▶ [Activity] For this exercise, copy all the data exactly and include none of the pictures.

▶ [Task material]
○ ○ ○ ○ ○

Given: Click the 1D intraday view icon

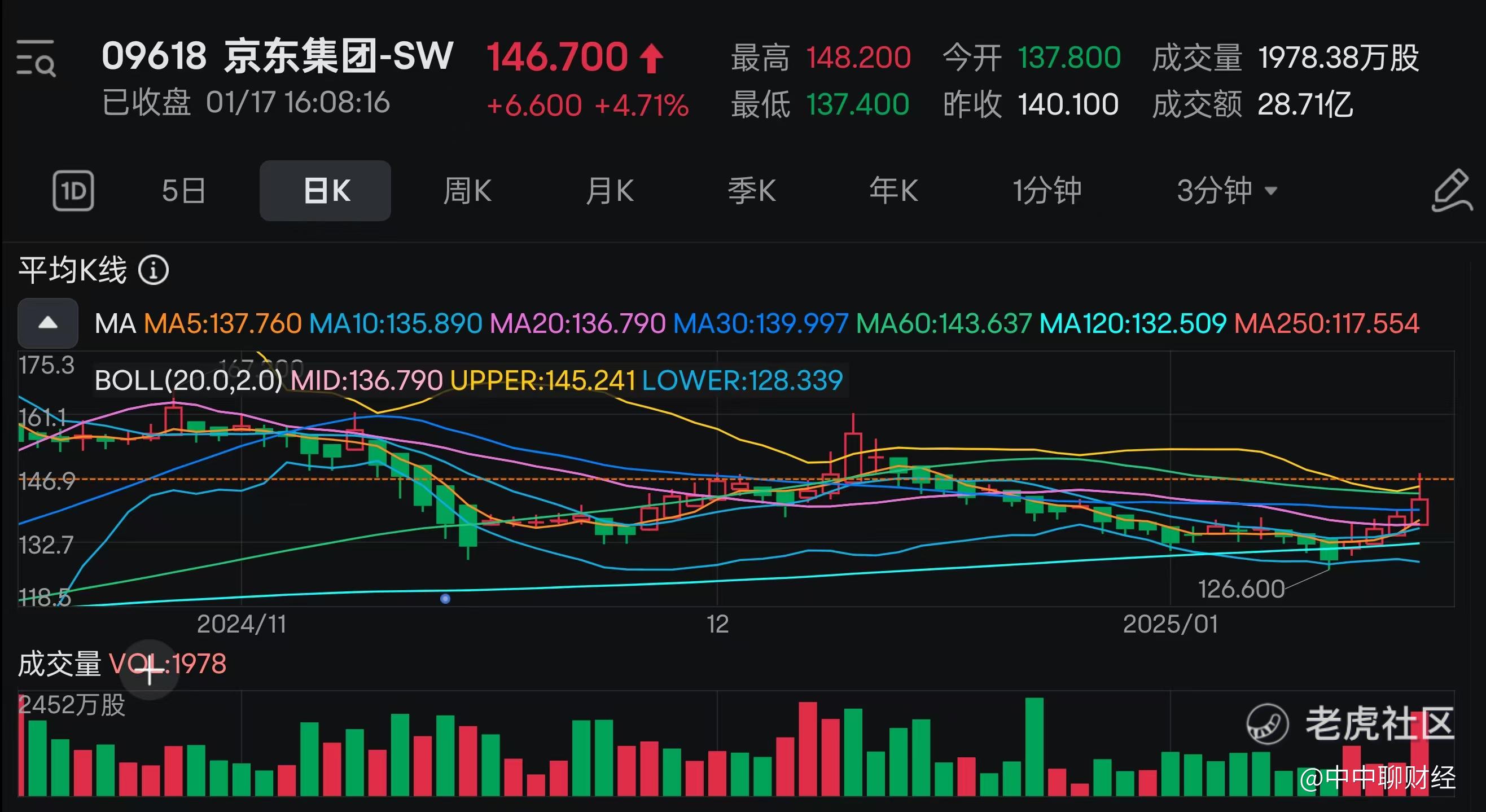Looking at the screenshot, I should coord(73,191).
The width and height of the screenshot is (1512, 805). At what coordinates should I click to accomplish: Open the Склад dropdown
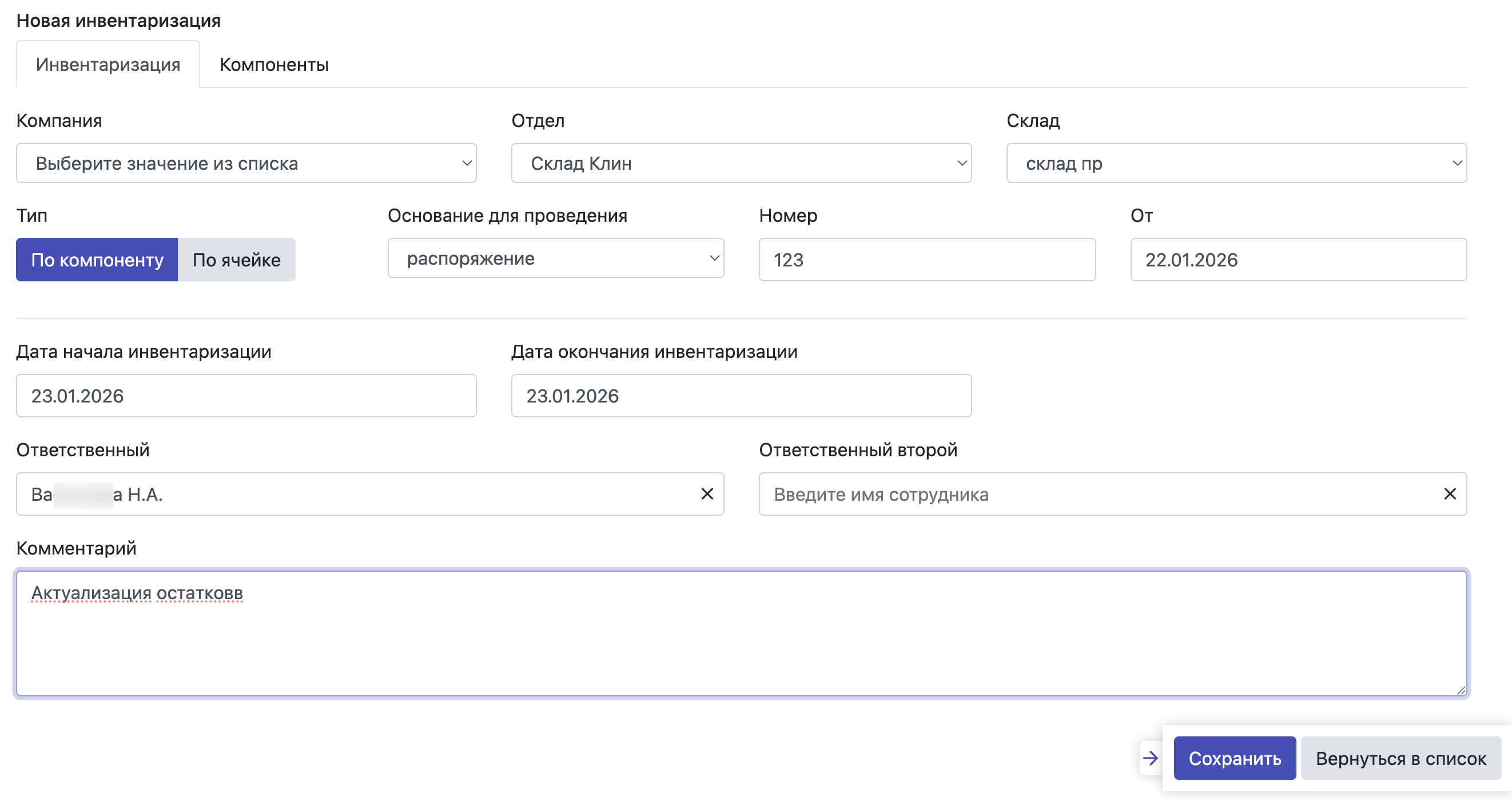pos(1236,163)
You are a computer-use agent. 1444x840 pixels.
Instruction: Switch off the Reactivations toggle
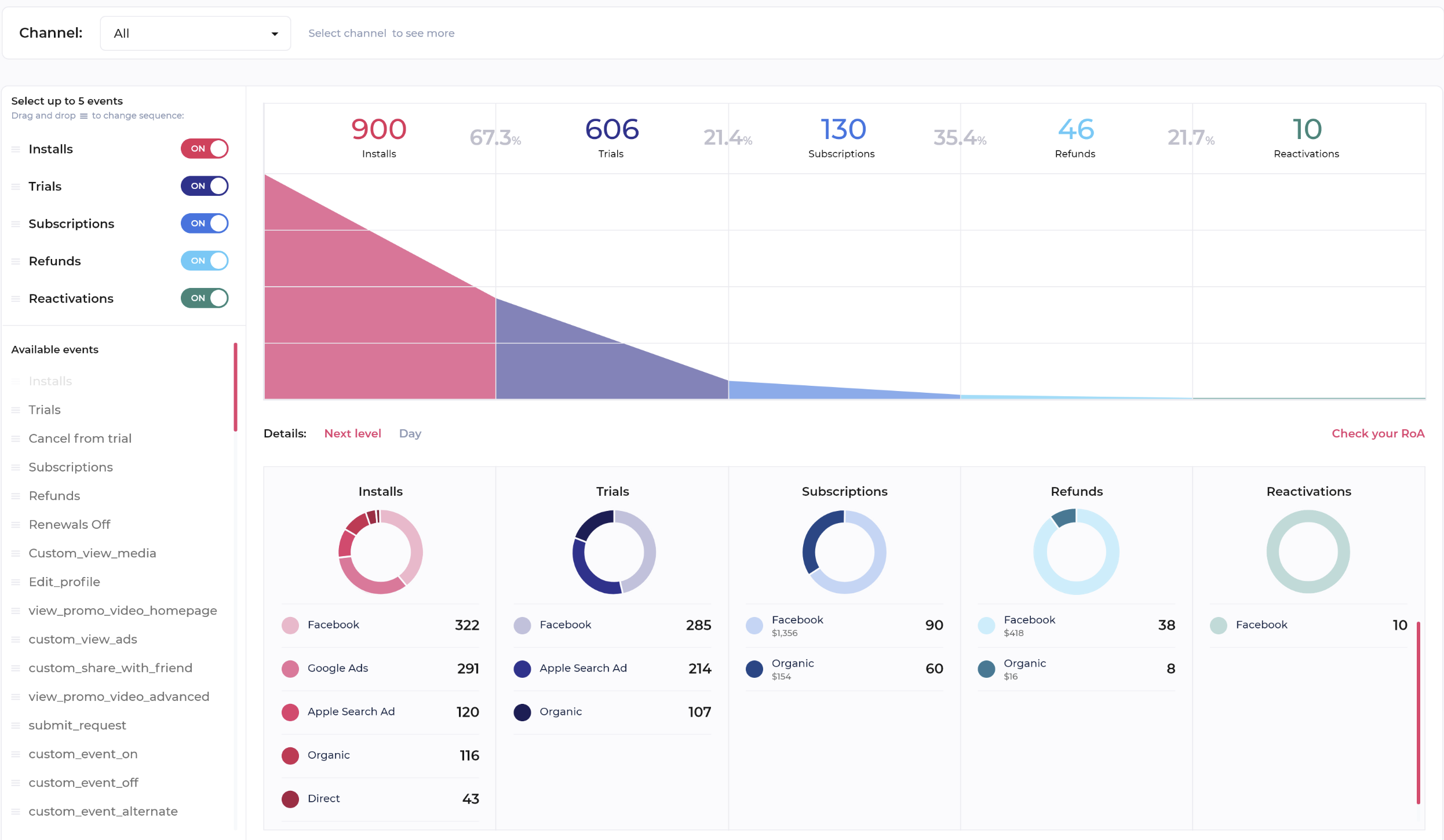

○ ○ ○ ○ ○

▶ [Expected answer]
Given: Click the 1D intraday view icon

Looking at the screenshot, I should coord(73,191).
The width and height of the screenshot is (1512, 805). At what coordinates should I click to accomplish: Open the Склад dropdown
pos(1236,163)
You are a computer-use agent. 1444x840 pixels.
Instruction: Switch off the Reactivations toggle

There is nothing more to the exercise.